# Texte à lire

----------------

L’éventualité d’un engagement opératif de l’armée sud-africaine aux côtés des troupes congolaises a permis de savoir que le M23 avait également le soutien du prédécesseur de l’actuel Président congolais.
Les ombres se dissipent progressivement sur la puissance de la rébellion militaire qui sévit depuis des années dans l’Est de la République Démocratique du Congo. La capacité du M23, puisque c’est de ce mouvement qu’il s’agit, a progressé sur le terrain, laissant un grand étonnement chez les Congolais eux-mêmes et la communauté internationale.
Depuis quelques jours, avec le surgissement de l’ancien Président de la République, Joseph Kabila, au-devant de la scène politique, l’on se rend compte du soutien de l’ancien homme fort congolais. Ce dernier était censé consacrer son temps à sa thèse sur les relations entre la Chine et son pays, la République Démocratique du Congo (RDC), un projet académique amorcé en Afrique du Sud où il a validé, en janvier, la première phase de son travail de recherche. « Il a présenté la bibliographie, la méthodologie, les grandes lignes et le jury lui a donné son feu vert pour entamer l’écriture », a confié un de ses proches à Radio France Internationale.

----------------

# Données fournies
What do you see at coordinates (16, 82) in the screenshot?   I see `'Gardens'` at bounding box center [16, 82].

----------------

# Liste des tâches
A) Répondez aux questions suivantes sur l'article consacré au M23 :
(i) Quelle armée pourrait s'engager aux côtés des troupes congolaises ?
(ii) Sur quel sujet porte la thèse de Joseph Kabila ?
(iii) Quel média a recueilli les propos d'un de ses proches ?
B) Reprenez la rédaction de l'article sur le M23 et Joseph Kabila à la suite de sa dernière phrase.

# Résultats par tâche
A)
(i) L'armée sud-africaine.
(ii) Sur les relations entre la Chine et la République Démocratique du Congo.
(iii) Radio France Internationale.

B)
Mais après des années de discrétion, Joseph Kabila a refait surface. Dans une tribune publiée dans un média sud-africain, il a critiqué la gestion de son successeur Félix Tshisekedi et a mis en garde contre l’illusion d’une solution militaire, face à l’interminable crise qui déchire l’Est du pays.
Un retour en force à dessein ou simple surgissement patriotique ?
D’abord, la disparition de l’homme était sujet d’étonnement. Joseph Kabila, après avoir remis le pouvoir, avait choisi une rupture avec la chose publique et politique, même au sein de son parti. L’attaque de son domicile qui a failli embraser la paix à Kinshasa, n’a même pas suscité de sa part une quelconque réaction publique. Ce qui fait dire à ses proches que son retour médiatique n’est que le début d’une stratégie plus large. Mais que mettent-ils dans ”le début d’une stratégie plus large”? Comme on peut le deviner, l’ancien Chef d’État (2001-2019) entend reprendre sa place dans le jeu politique et relancer les activités de son parti, le Parti du peuple pour la reconstruction et la démocratie (Pprd).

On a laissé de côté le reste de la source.